Due to my messing about with Intel driver settings, there was still an XOrg config file that was stopping X from starting.  I deleted the config file and X started complaining that I need to tell it a Bus ID to use for the display output.  Upon specifying the Bus ID in an XOrg config file, X now starts perfectly fine with the correct resolution and works reasonably well for running off of a framebuffer. 

 

In summary:

-rEFIt installed via mac os to allow me to boot to other os's. 

-Arch Linux installed with 32-bit grub (automatically booted from rEFIt so I'm not sure even the 32-bit was necessary)

-Had to use Arch Linux LTS kernel due to some wierd bug with newer kernels and Core2 Duo processors (Installing Arch was actually done on another machine with the hard drive connected via USB since I couldn't boot the macbook directly -- installing arch-install-scripts allowed me to do so)

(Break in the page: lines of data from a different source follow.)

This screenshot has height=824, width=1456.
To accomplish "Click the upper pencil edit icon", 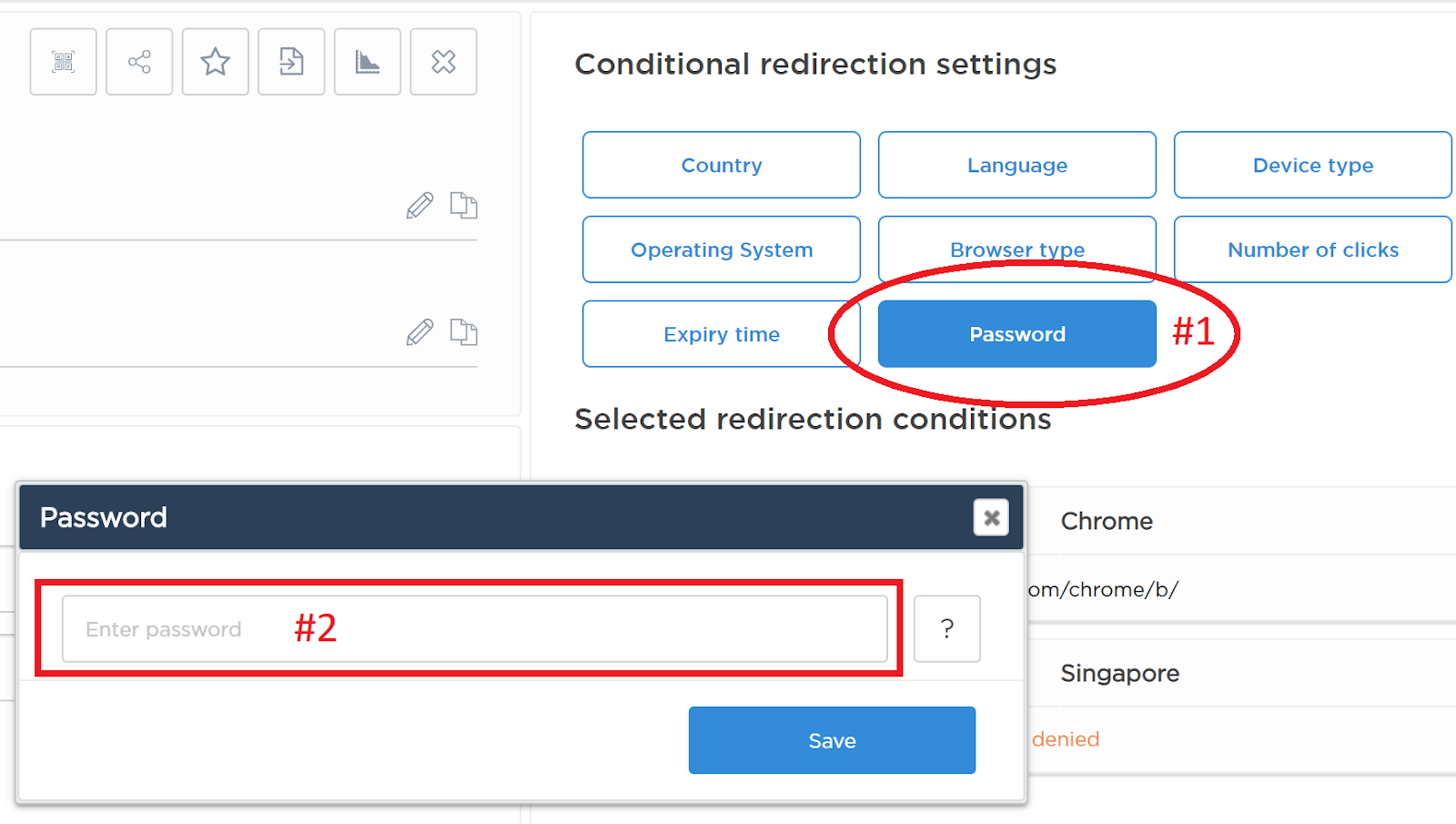I will (420, 206).
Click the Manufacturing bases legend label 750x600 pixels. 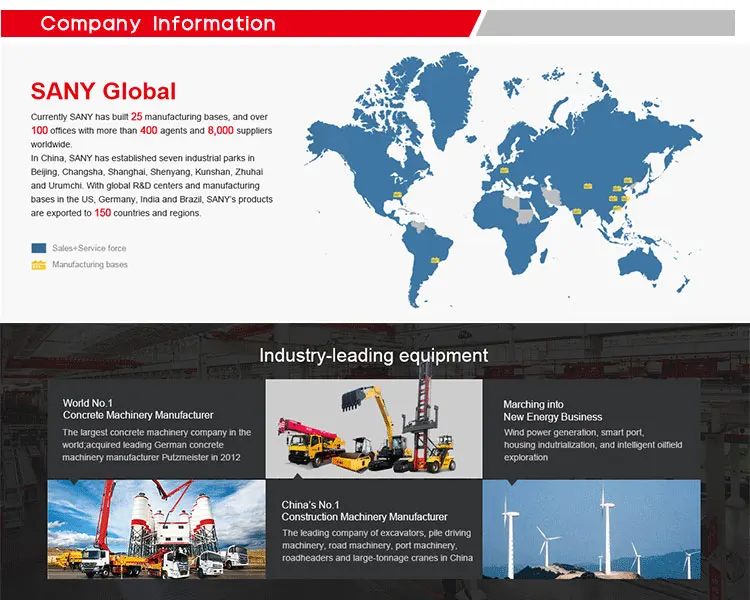[90, 265]
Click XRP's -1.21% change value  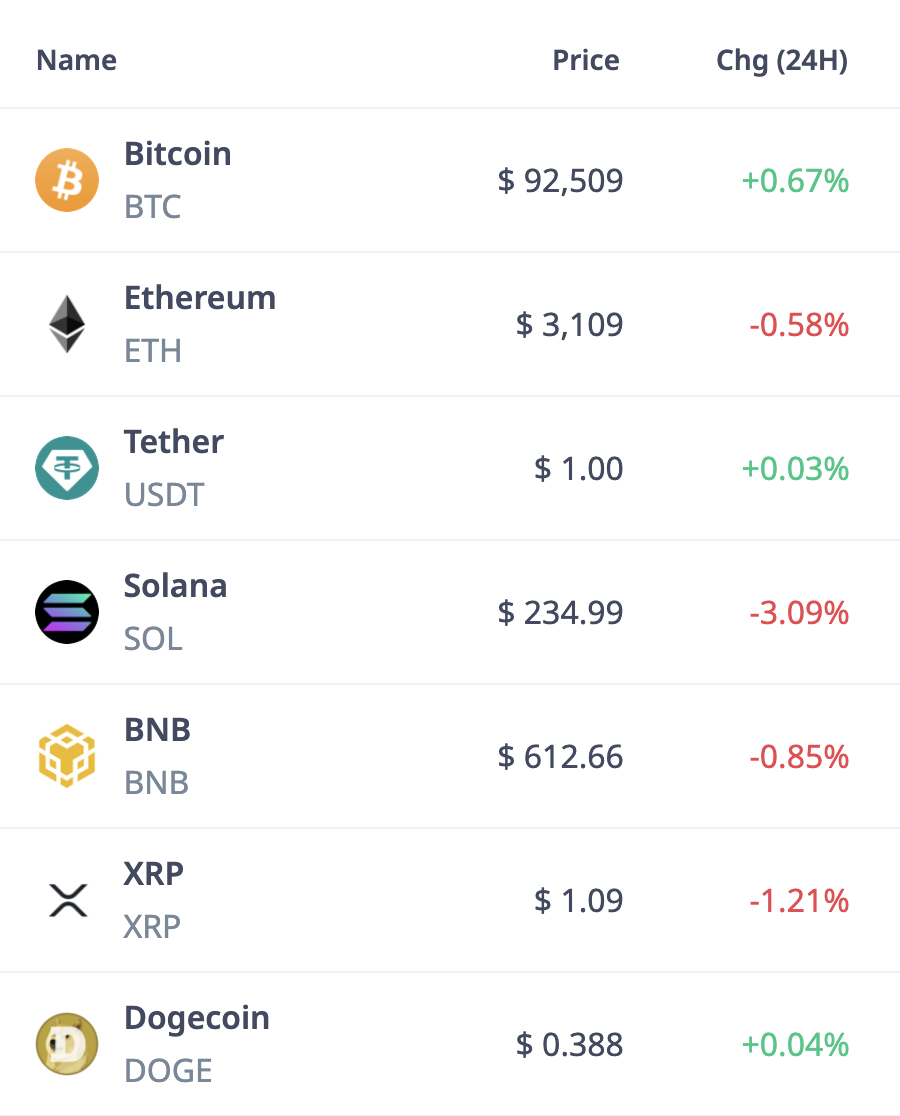pos(799,901)
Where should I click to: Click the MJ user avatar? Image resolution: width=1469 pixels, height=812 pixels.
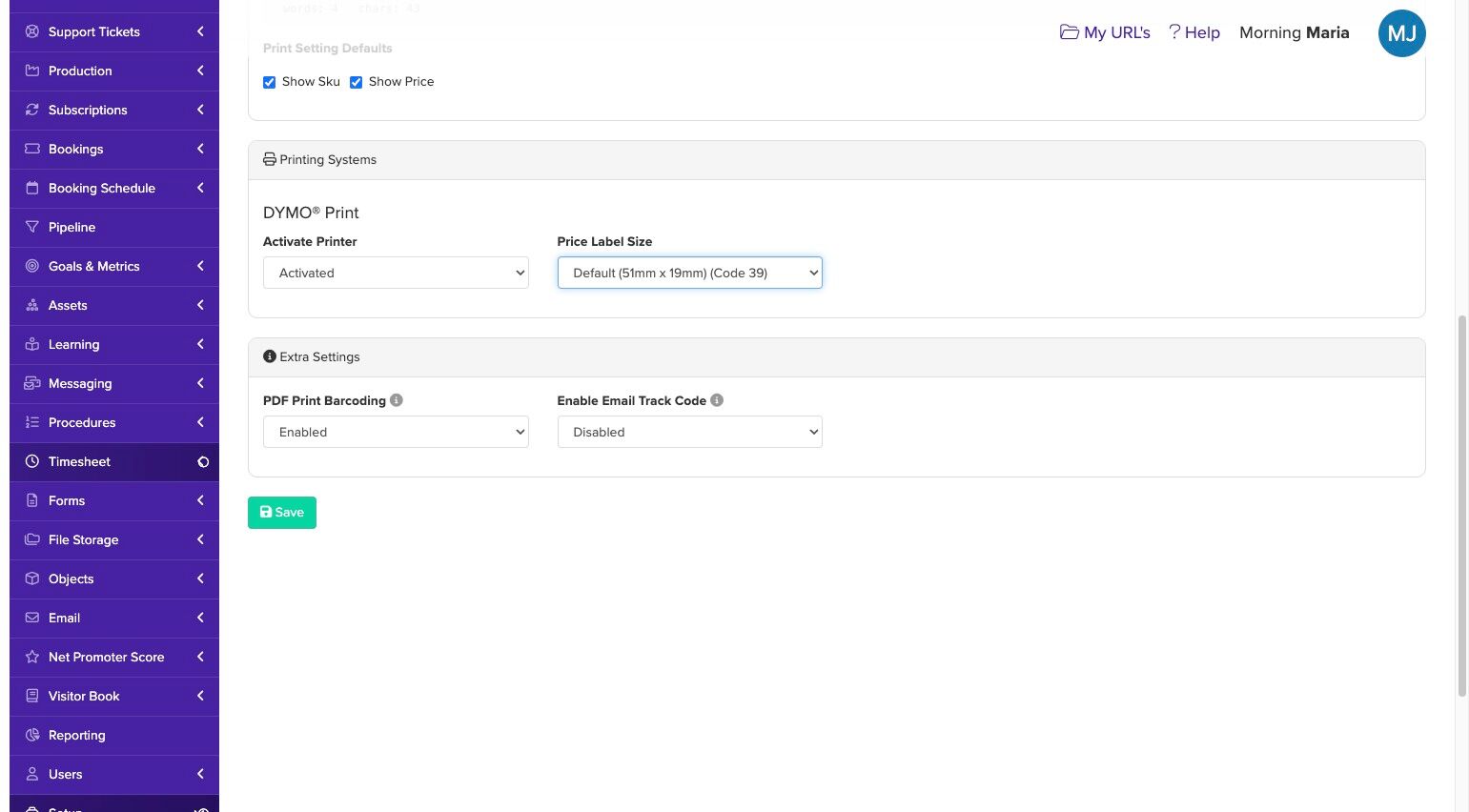click(1401, 33)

-had to set nomodeset in the boot options

-had to specify BusID in an xorg config file

 

I now have a working GUI which will suffice for what I need it to do. 

 

Thanks everyone for your suggestions ^.^

If I have to explain every detail, I won't talk to you.  If you answer a question with what can be found through 10 seconds of googling, you've contributed nothing, as I assure you I've already considered it.

 

What a world we would be living in if I had to post several paragraphs every time I ask a question.